Tegenover deze gigantische afleidingsmanoeuvre van het proletariaat moeten de revolutionairen deze weerzinwekkende inlijving van wat vanaf 1890 Eén Mei betekende, duidelijk veroordelen. De tekst die we hieronder publiceren is een uittreksel uit een artikel dat in mei 1947 verscheen in het in België uitgegeven tijdschrift Internationalisme. Het was de eerste keer dat een revolutionaire groep zonder bijgelovige vrees de waarden van ‘de traditie’ in twijfel trok en krachtig alles bestreed wat tot fetisj en harnas geworden was van de levende krachten van de proletarische strijd. Natuurlijk waren de historische omstandigheden waarin dit artikel geschreven werd, na het einde van de Tweede Wereldoorlog anders dan die van nu. Het carnaval van Eén Mei 1997 richt zich niet, zoals in 1947, tot een verslagen en leeggebloede arbeidersklasse die slaafs achter de vlaggen van het nationaal kapitaal aanliep. Nu hebben we te maken met een arbeidersklasse die sedert meer dan dertig jaar de weg van haar klassenstrijd heeft teruggevonden, een proletariaat dat, ondanks zijn huidige moeilijkheden, ondanks de ontreddering die het zieltogen van een van zijn ergste vijanden, het stalinisme, veroorzaakt, niet bereid is zich te onderwerpen aan de belangen van het kapitalisme. Maar de analyse en de bedenkingen van dit artikel en het gevaar dat er in aangestipt wordt dat ‘de waarden van de traditie’ gebruikt worden om de klasse in de zak te zetten, blijven meer dan ooit actueel. Want buiten het verschil in periode blijft de boodschap die het ons geeft levendiger dan ooit: het proletariaat is de enige revolutionaire klasse, de enige die de mensheid een toekomst te bieden heeft. Toen de Tweede Internationale de eerste keer de arbeiders over de hele wereld opriep om een internationale dag van arbeiderssolidariteit te organiseren, wou zij ook meer uitdrukken dan een herdenking van de slachtoffers die in Chicago in de strijd gevallen waren. Deze herdenking was maar een aanleiding. De beslissing om van Eén Mei een strijddag van de arbeiders te maken ging zelfs verder dan de bewuste bedoelingen van de congressisten die het besluit namen.
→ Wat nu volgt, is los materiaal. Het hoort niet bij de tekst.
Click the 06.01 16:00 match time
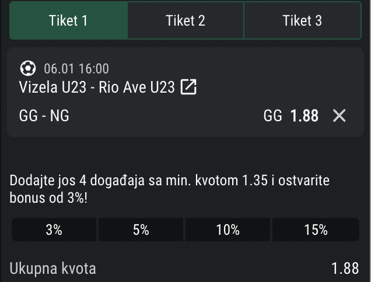The width and height of the screenshot is (371, 282). pyautogui.click(x=76, y=69)
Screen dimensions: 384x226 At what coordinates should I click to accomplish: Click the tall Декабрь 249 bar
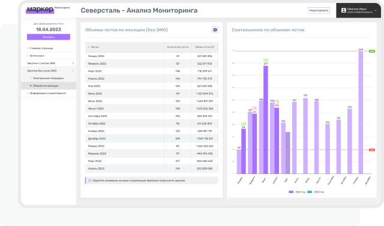pos(361,112)
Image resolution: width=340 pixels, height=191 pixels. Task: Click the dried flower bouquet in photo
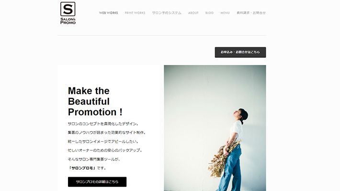[223, 158]
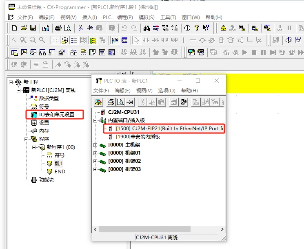Toggle the selection arrow mode in ladder toolbar
This screenshot has height=249, width=304.
click(137, 40)
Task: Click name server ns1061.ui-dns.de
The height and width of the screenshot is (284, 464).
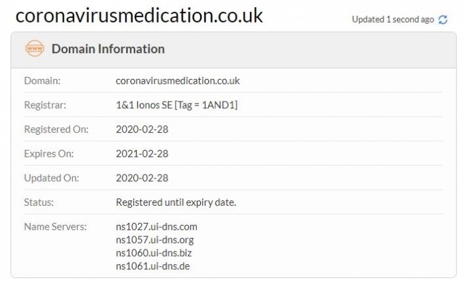Action: [153, 266]
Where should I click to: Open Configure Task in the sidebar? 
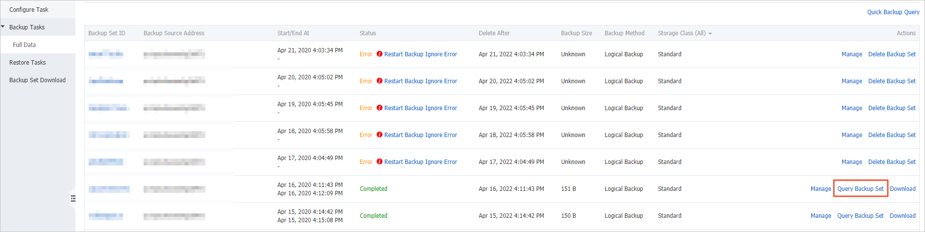(x=29, y=9)
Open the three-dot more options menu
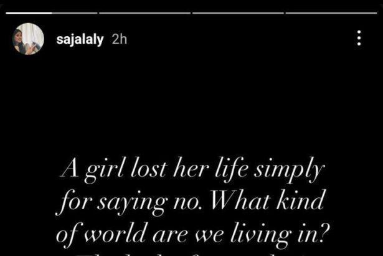383x256 pixels. pyautogui.click(x=359, y=38)
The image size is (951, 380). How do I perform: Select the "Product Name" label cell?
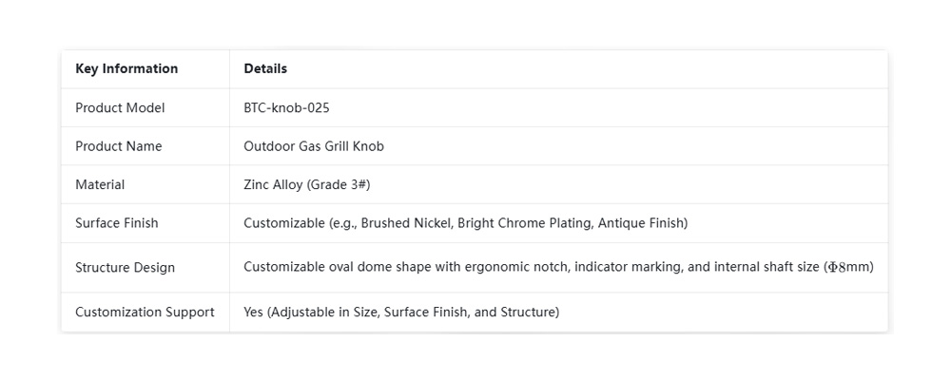pyautogui.click(x=119, y=146)
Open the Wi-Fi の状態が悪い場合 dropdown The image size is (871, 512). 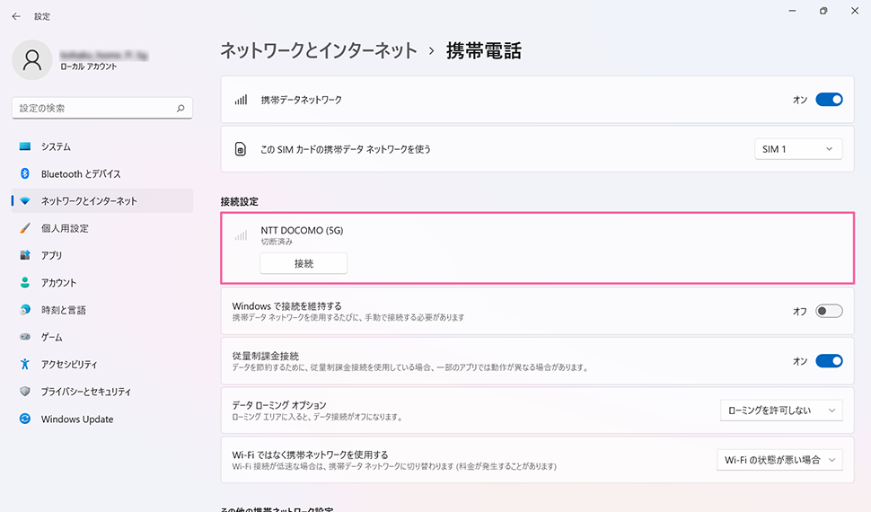[779, 460]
Deze dag toonde een nieuwe werkelijkheid, een nieuw feit in de geschiedenis van de mensheid: de geboorte van een klasse die internationaal is. Een klasse die, in tegenstelling tot alle andere die tot vandaag bestaan hebben, geen materiële, economische, sociale, politieke of ideologische belangen heeft die ertoe leiden haar te verdelen. Integendeel, voor het eerst in de geschiedenis waren alle voorwaarden aanwezig om van deze klasse een wereldwijde eenheid te maken, een menselijke eenheid, een voorafspiegeling van de verenigde mensheid, van de toekomstige maatschappij.

Van een proletarische strijddag...

De gedachte die Marx en Engels veertig jaar eerder uitdrukten: Proletariërs aller landen, verenigt U!, werd door de Eerste Mei een tastbare werkelijkheid. Deze gedachte is de grondslag van het socialisme, de handelende basis van de arbeidersbeweging, die buiten die basis haar klassenkarakter verliest en ophoudt een onafhankelijke historische kracht te zijn.
De geschiedenis kent weinig voorbeelden van een slogan die zich zo snel en zo wijd verbreidde als die van Eén Mei. Hij werd met enthousiasme door de arbeiders van de hele wereld onthaald, door alle tendensen en richtingen binnen de arbeidersbeweging. In enkele jaren tijd was er geen stad waarin op die dag de arbeiders niet de strijdbaarheid voor hun bevrijding manifesteerden. Tot in de verste gehuchten waaide de wind van de opstand tegen de bestaande orde om hart en verstand van de arbeiders te bereiken, zowel van de meest vooruitstrevende als van de meest achtergebleven lagen.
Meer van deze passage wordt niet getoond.